Verilen Görev A: Metin parçasının son paragrafına göre bu dinin ait olmadığı belirtilen bütün kesimleri sıralayın.
Verilen Görev B: Metin parçasından "Sanırım buraya kadar" sözleriyle başlayıp "5/46; 46/30; 61/6)" sözlerine kadar devam eden bölümü aynen aktarın.

Metin Parçası:
İslam Sizin Dininizdir -2-
Ana konumuza döndüğümüzde tüm hakikati ile şu gerçek alenen ortadır. Kur’an-ı Kerim’in indiği ve son peygamberin tebliğine yönelik haberi kendisine ulaşmayanlar var ise yeryüzünde, o kişiler istisna herkesin dini bilsin ki rabbimiz tarafından ilan edildiği üzere İslam’dır. Eğer hâlâ yeryüzünde bu mesaj kendisine ulaşmayanlar varsa onlar Araf ehli olarak haşr edileceklerdir. Durumları rabbimizce malumdur. Fakat diğer tüm insanlık akıl baliğ olduktan sonra bu dinin uygulamalarına uygun fıtratta yaratıldıkları için İslam dinine tabidirler. Çünkü Allah, bizim kendisini razı etmemiz için ve huzurlu, müreffeh bir hayat sürmemiz için bu yol üzere (sıratı müstakim) olmamızı uygun görmüştür. Başka bir yol da kabul edilmeyecektir. Bunu da beyan etmiştir. O halde demek ki Araf ehli hariç tüm insanlık, İslam üzeredir. Fakat biz İslam’ı duyduk ama hiç kendimizi Müslüman olarak görmedik, tanımlamadık, bilmedik diyenler olacaktır. Bu kişilerin durumu, işitip kabul etmeyenler olarak, Müslüman olanlar ise işitip kabul edenler diye iki farklı alanda ele alınmaktadır. İşte burada da işitip tabi olmak, kabul etmek için kelimeyi şehadetin önemi ortaya çıkmaktadır.
Bunun için İslam dinine tabi olmanın ilk şartı, tarihi sürecini de yukarıda anlatmış olduğumuz üzere Allah’ı tek ilah olarak bilmek ve bu dininin tamamlayıcısı olarak ise Hz. Muhammed’i kul ve son peygamber olduğunu kabul etmekten geçer.
Böylece insan kendi iradesi ile bu hakikate şahitlik ettiğini beyan etmiş olmaktadır. Yani diğer bir tabir ile; Allahtan başka ilah olmadığına, oğlu veya kızı bulunmadığına, razı olduğu amellerin ve inançların tamamının son kitapta en son hali ile güncel olarak bulunduğuna, İslam dininin artık tamamlandığına, kendisinin başka inanç ve amelleri kabul etmeyeceğine ve en son gönderilen kişinin Hz. Muhammed olduğuna, onun da görevini hakkı ile yerine getiren bir peygamber ve bunun haricinde bir kul olduğuna iman etmek demektir. O halde soruyorum işitip itaat etmek, şehadet getirip zaten sizin olduğunu öğrendiğiniz dine girmek, sahip çıkmak istemez misiniz?
Sanırım buraya kadar olan anlatımlarımız ile yazıya verdiğimiz başlığın hakkını vermiş, zihinde oluşan olası soruların ise cevaplarını tarihi ve dini açıdan ifade edebilmişizdir. Bu din ne Arap ne Ortadoğulu ne de herhangi bir zümrenin değil yalnız Allah’ın dinidir. İnsan olarak fıtratımıza uygundur. Böylece sınav da adildir. Tüm tarih boyunca da İslâm inancına göre peygamberler arasında bir bütünlük ve süreklilik söz konusudur. Peygamberler kendilerinden önce gelenleri tasdik etmiş, sonra gelecek olanı da müjdelemişlerdir. Araştırmak isterseniz ilgili ayetler şunlardır: (2/41, 97; 3/3, 39, 50, 81; 5/46; 46/30; 61/6)

Verilen Kayıtlar:

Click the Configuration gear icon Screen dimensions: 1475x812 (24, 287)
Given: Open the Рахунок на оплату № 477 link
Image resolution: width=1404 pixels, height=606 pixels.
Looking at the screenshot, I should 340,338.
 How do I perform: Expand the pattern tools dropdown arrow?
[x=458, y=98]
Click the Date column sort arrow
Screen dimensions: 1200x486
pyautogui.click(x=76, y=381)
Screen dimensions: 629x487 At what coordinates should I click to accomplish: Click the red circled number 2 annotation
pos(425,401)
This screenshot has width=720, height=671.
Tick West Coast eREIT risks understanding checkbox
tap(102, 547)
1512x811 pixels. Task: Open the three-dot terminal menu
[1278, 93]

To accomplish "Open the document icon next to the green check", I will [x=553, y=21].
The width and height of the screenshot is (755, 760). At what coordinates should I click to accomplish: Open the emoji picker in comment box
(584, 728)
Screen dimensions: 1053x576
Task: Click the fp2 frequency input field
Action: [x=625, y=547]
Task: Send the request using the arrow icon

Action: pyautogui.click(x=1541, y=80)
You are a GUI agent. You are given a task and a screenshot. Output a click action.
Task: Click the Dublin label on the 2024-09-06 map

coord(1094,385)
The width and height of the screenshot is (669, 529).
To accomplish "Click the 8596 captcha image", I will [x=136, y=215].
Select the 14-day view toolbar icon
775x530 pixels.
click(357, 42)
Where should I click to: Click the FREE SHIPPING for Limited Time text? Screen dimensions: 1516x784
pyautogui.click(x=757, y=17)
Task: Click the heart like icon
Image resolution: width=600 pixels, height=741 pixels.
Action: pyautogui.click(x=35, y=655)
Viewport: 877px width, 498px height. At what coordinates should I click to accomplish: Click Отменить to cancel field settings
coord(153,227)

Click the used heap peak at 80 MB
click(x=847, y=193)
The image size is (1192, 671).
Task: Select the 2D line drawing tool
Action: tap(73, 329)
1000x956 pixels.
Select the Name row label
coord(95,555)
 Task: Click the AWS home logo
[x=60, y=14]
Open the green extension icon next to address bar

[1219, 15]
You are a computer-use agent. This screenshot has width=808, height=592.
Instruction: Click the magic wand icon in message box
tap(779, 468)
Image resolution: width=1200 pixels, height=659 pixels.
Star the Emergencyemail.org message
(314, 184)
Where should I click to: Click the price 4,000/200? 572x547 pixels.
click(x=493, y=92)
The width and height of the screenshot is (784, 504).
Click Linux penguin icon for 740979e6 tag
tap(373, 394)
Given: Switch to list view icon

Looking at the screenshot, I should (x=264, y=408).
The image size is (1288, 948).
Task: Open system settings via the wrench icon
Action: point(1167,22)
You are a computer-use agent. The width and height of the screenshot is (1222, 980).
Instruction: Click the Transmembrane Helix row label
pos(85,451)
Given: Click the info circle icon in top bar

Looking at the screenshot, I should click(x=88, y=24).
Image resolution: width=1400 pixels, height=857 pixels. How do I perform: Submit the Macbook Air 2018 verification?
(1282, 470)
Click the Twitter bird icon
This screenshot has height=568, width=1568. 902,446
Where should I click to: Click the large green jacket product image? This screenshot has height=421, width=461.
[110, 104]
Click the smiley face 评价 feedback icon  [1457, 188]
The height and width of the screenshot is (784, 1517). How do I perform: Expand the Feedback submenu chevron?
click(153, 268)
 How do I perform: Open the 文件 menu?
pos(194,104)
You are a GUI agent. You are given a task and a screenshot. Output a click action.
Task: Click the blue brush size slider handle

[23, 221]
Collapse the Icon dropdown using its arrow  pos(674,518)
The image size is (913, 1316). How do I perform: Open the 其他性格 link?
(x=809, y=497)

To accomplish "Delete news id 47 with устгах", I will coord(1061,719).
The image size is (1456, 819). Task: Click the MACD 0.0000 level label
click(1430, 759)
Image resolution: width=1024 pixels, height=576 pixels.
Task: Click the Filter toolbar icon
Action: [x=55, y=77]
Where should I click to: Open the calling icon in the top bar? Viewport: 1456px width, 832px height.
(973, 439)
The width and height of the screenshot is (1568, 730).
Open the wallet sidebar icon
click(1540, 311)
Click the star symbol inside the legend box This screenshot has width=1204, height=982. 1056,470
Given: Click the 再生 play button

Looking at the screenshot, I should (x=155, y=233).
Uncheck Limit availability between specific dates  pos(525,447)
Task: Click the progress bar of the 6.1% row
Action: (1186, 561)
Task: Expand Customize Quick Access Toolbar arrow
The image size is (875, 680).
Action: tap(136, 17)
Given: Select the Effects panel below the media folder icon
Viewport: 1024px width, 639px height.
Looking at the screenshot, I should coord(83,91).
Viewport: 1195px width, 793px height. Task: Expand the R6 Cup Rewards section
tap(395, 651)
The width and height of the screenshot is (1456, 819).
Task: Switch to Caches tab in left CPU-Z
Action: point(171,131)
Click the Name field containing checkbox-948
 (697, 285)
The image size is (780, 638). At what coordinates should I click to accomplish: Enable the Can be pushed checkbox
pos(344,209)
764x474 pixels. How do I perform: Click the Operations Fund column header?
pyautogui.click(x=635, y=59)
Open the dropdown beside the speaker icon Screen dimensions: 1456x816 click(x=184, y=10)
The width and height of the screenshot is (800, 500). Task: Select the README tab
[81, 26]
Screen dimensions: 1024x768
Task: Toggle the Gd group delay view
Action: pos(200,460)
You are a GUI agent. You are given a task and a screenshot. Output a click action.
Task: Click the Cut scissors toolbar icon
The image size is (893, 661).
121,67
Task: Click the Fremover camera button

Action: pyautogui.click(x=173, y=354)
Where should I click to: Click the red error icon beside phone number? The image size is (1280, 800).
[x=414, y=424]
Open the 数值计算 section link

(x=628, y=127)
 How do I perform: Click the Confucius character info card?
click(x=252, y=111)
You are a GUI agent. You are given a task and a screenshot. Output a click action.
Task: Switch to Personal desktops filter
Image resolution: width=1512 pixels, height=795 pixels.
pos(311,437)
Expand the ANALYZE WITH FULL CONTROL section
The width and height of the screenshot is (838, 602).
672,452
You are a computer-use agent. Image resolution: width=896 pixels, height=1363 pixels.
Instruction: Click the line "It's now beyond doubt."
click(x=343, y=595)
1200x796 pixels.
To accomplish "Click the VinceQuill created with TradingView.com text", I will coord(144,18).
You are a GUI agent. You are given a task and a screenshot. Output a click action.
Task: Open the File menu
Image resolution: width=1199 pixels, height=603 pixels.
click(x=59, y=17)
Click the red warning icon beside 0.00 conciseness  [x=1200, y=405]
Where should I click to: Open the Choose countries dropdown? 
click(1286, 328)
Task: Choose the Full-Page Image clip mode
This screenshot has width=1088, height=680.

Doğru Cevap A: Arap, Ortadoğulu, herhangi bir zümre

Doğru Cevap B:
Sanırım buraya kadar olan anlatımlarımız ile yazıya verdiğimiz başlığın hakkını vermiş, zihinde oluşan olası soruların ise cevaplarını tarihi ve dini açıdan ifade edebilmişizdir. Bu din ne Arap ne Ortadoğulu ne de herhangi bir zümrenin değil yalnız Allah’ın dinidir. İnsan olarak fıtratımıza uygundur. Böylece sınav da adildir. Tüm tarih boyunca da İslâm inancına göre peygamberler arasında bir bütünlük ve süreklilik söz konusudur. Peygamberler kendilerinden önce gelenleri tasdik etmiş, sonra gelecek olanı da müjdelemişlerdir. Araştırmak isterseniz ilgili ayetler şunlardır: (2/41, 97; 3/3, 39, 50, 81; 5/46; 46/30; 61/6)